## Start

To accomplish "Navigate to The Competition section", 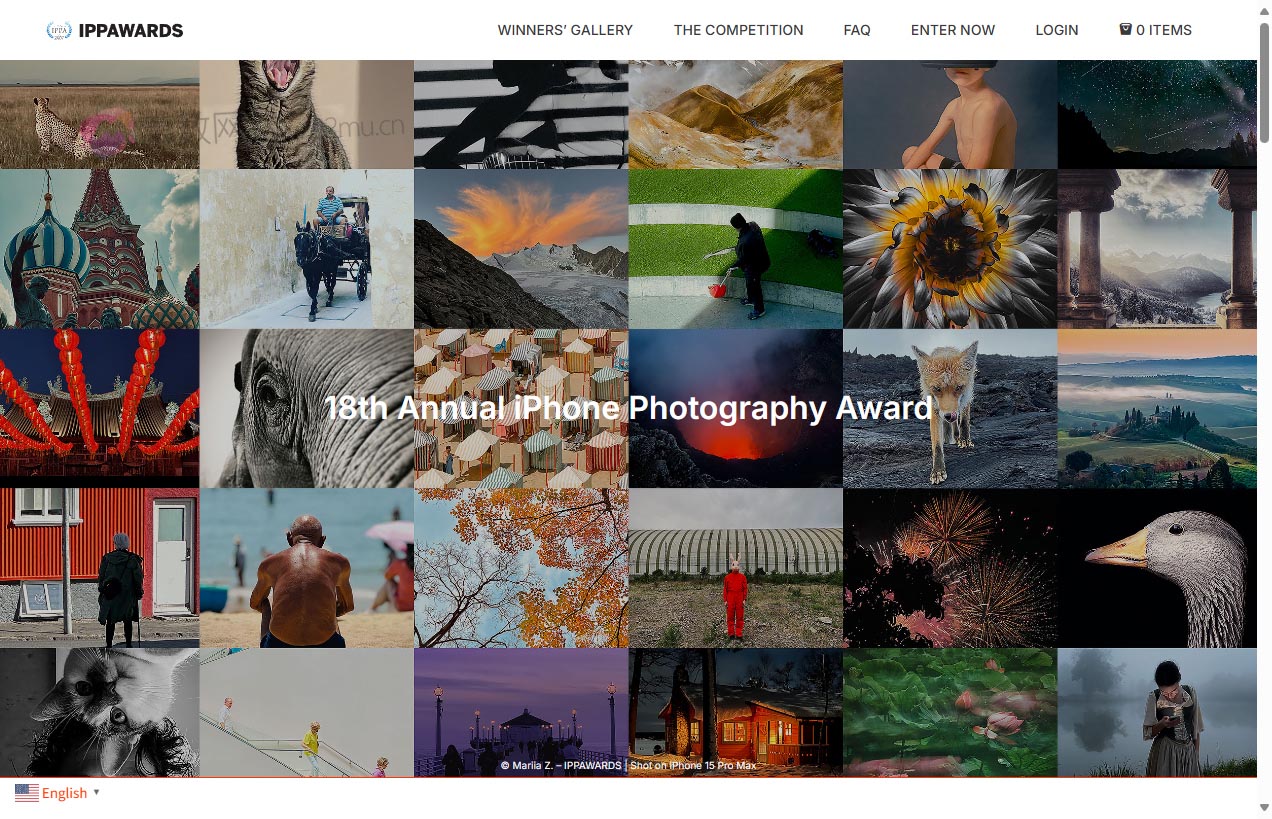I will click(738, 30).

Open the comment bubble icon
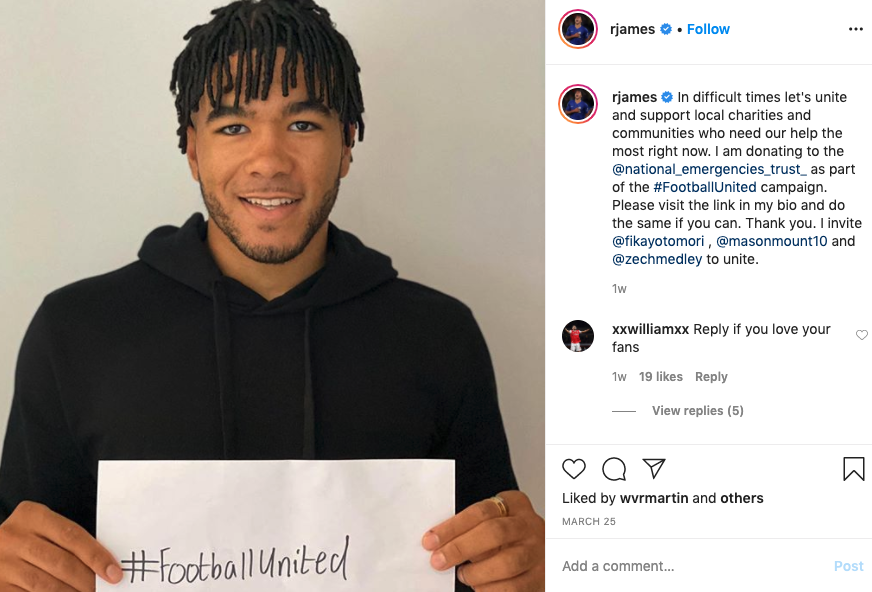tap(614, 469)

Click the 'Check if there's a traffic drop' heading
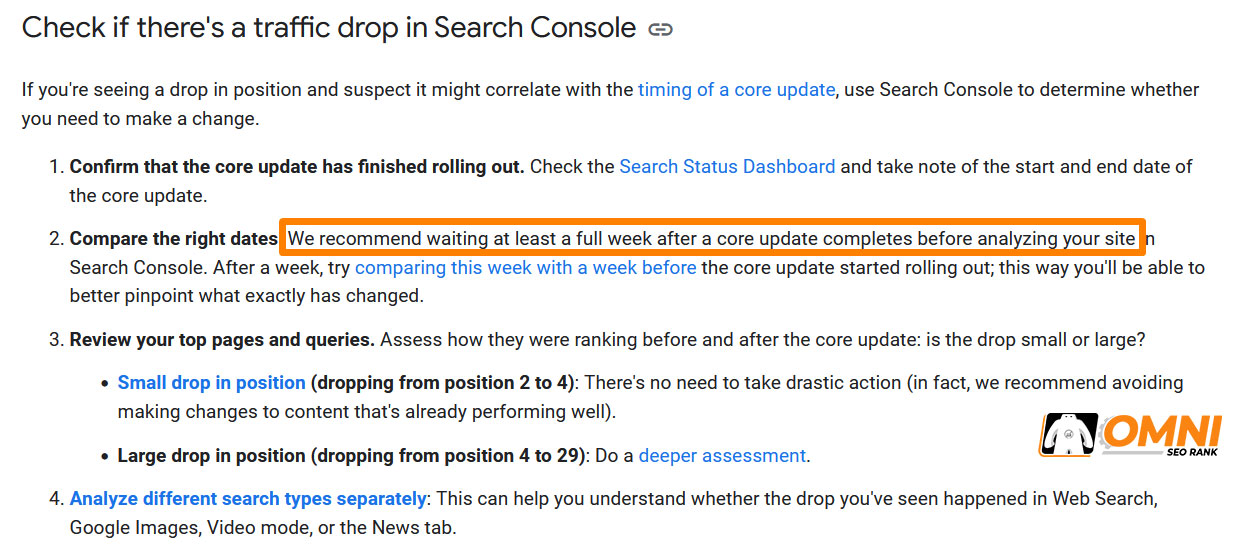pyautogui.click(x=329, y=28)
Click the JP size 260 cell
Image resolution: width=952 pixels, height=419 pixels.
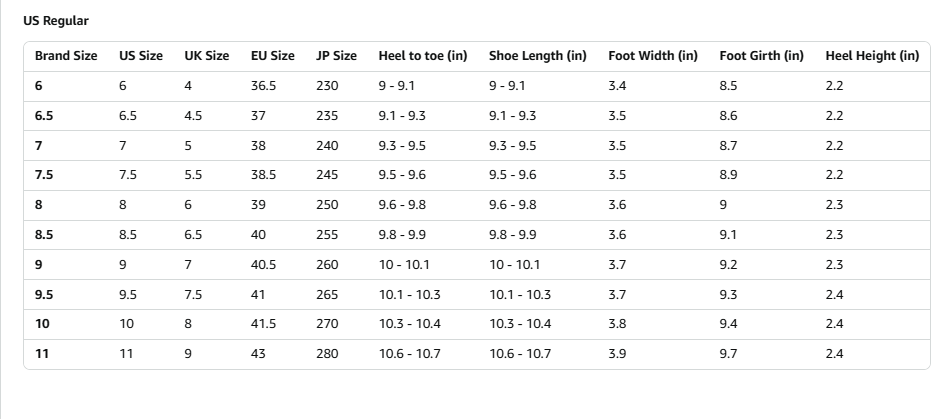coord(327,265)
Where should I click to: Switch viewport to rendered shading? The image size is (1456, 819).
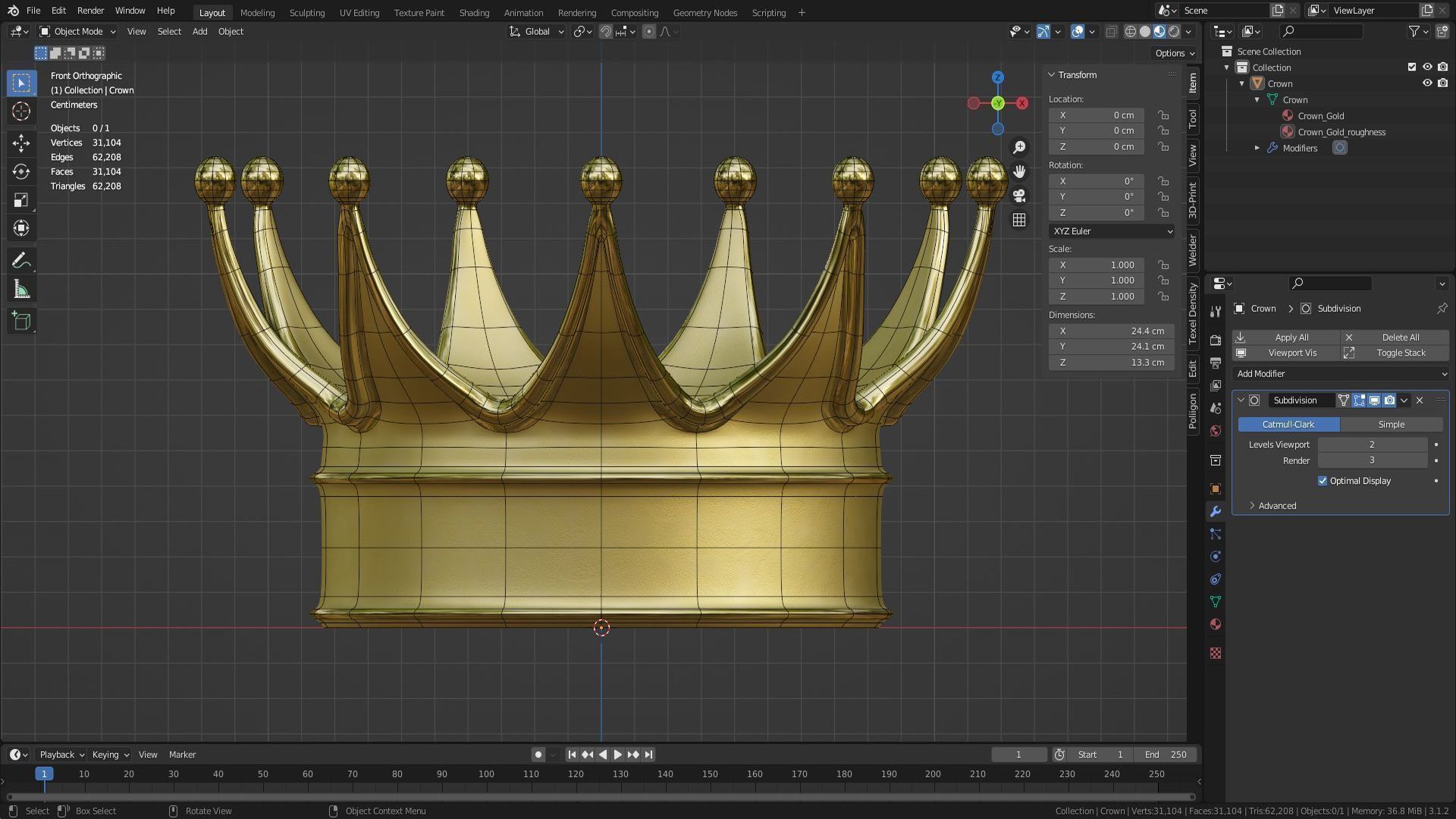(1172, 31)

## End

**What needs to be done**
Arrange the lines of the items above as a Markdown table with the columns Row and Line. Start at the line containing "Click the JP size 260 cell", include every line through the end of the items, skip blank lines, and leave out the pictures.

**Final result**
| Row | Line |
|---|---|
| 1 | Click the JP size 260 cell |
| 2 | Image resolution: width=952 pixels, height=419 pixels. |
| 3 | coord(327,265) |
| 4 | Where should I click to: Switch viewport to rendered shading? The image size is (1456, 819). |
| 5 | (1172, 31) |